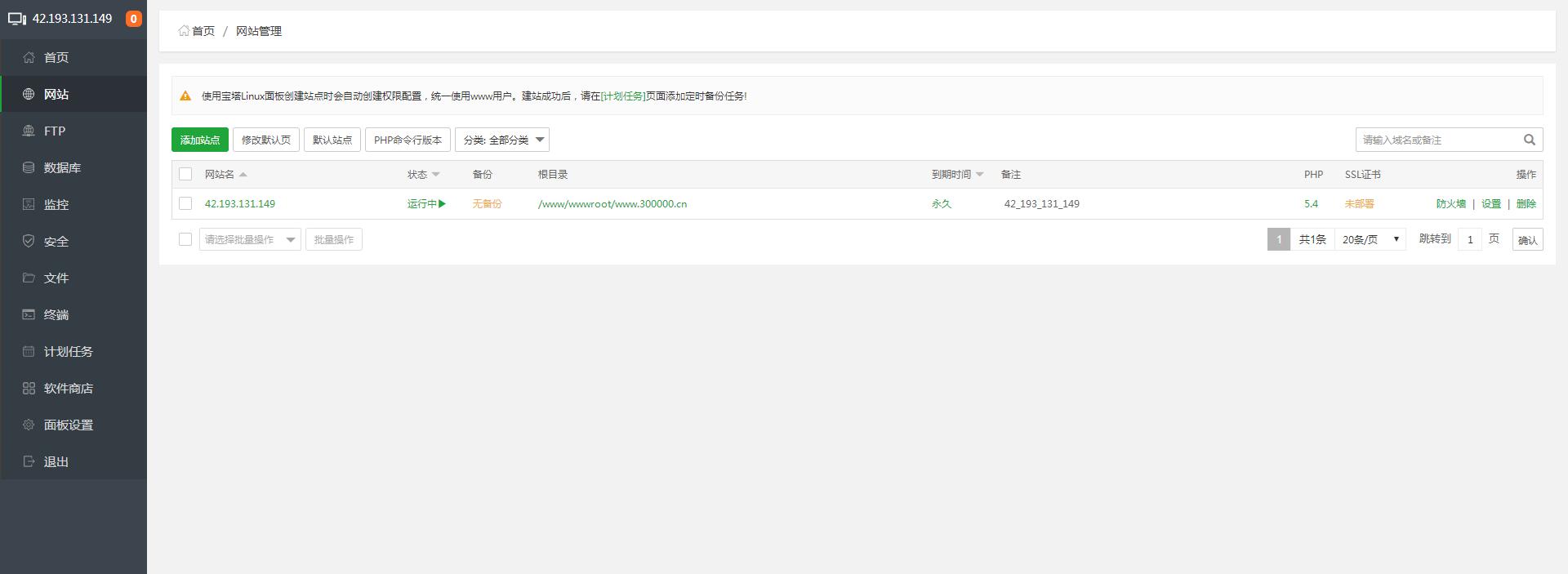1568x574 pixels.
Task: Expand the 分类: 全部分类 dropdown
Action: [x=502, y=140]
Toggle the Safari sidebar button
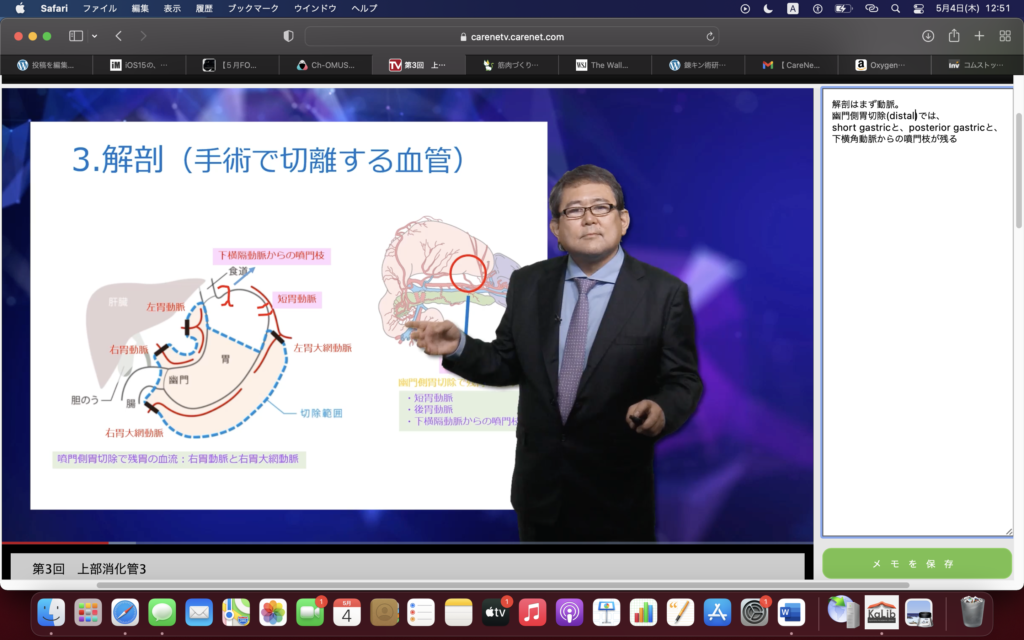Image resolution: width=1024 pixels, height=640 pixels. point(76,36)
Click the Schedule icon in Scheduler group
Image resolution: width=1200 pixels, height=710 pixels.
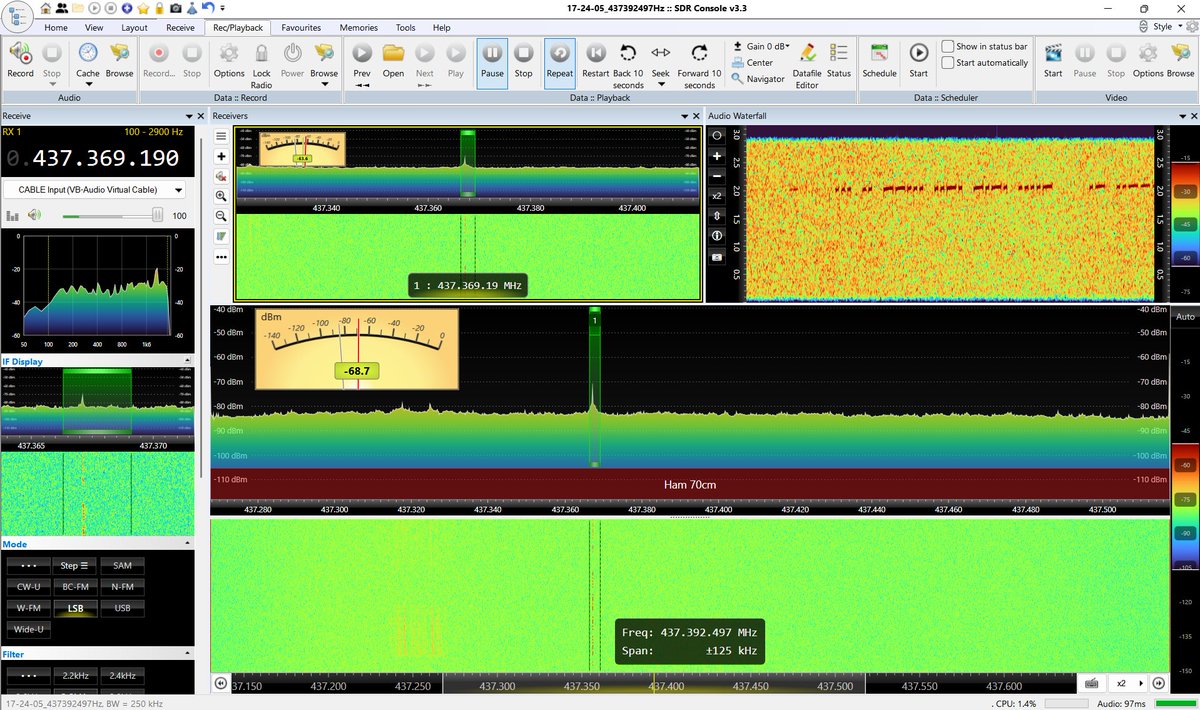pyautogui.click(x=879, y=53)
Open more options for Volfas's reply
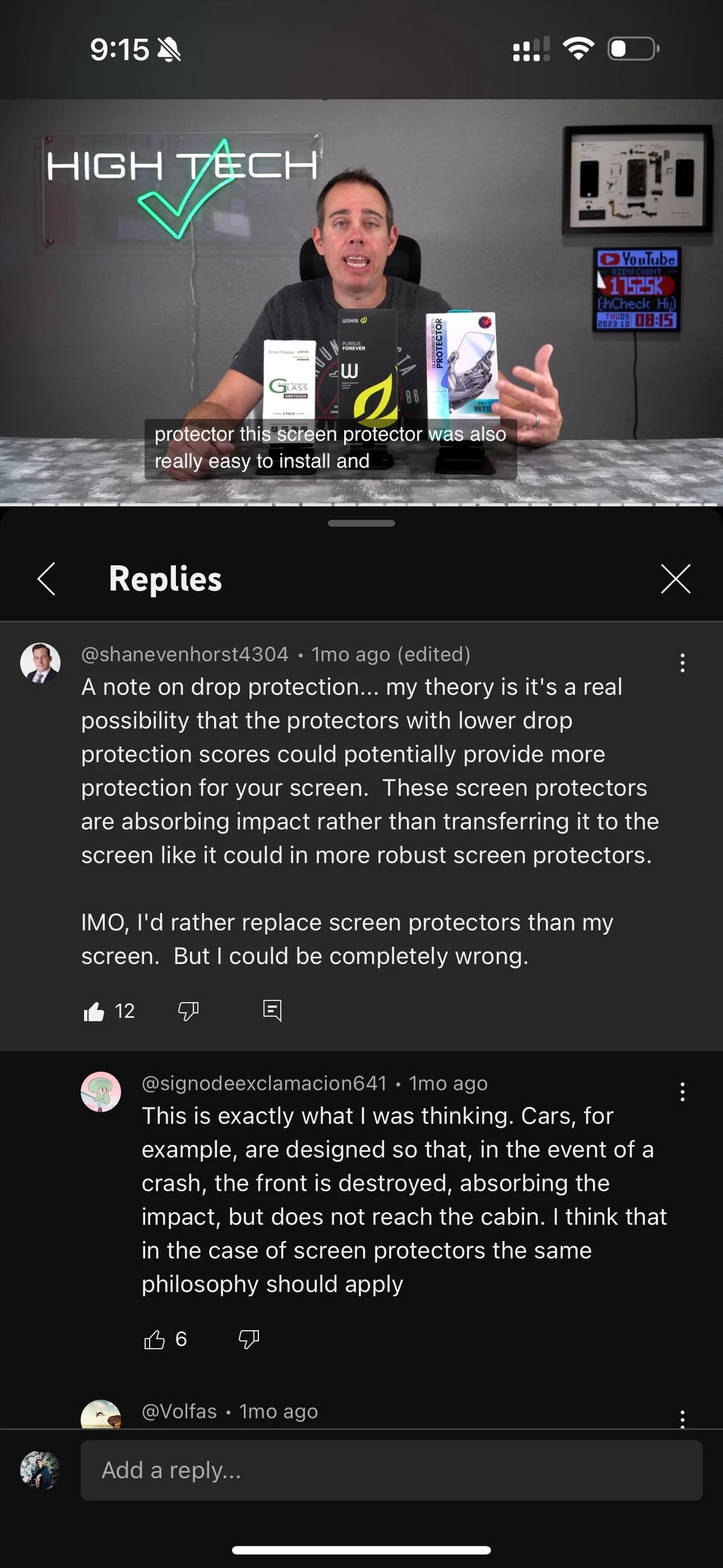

------------------------------------------------

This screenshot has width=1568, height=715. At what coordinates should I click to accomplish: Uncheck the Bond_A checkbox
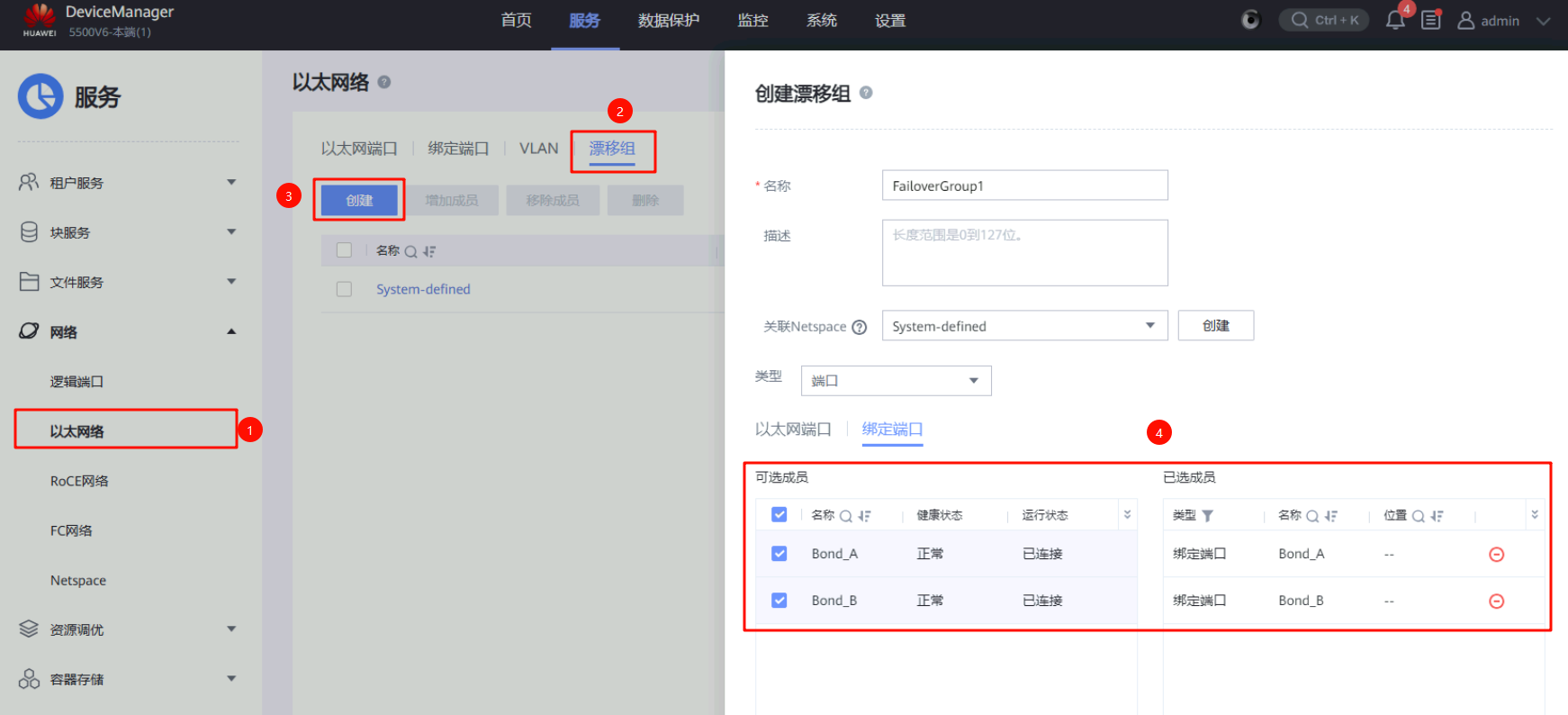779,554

------------------------------------------------

What you have to do → In the listing above, find the line containing "Toggle the Safari sidebar button". Output it and every line after it up to and including the line containing "Open more options for Volfas's reply", exactly, but skip the pictures.

Written answer →
Toggle the Safari sidebar button
Image resolution: width=1024 pixels, height=640 pixels. point(76,36)
Click the Schedule icon in Scheduler group
Image resolution: width=1200 pixels, height=710 pixels.
pyautogui.click(x=879, y=53)
Open more options for Volfas's reply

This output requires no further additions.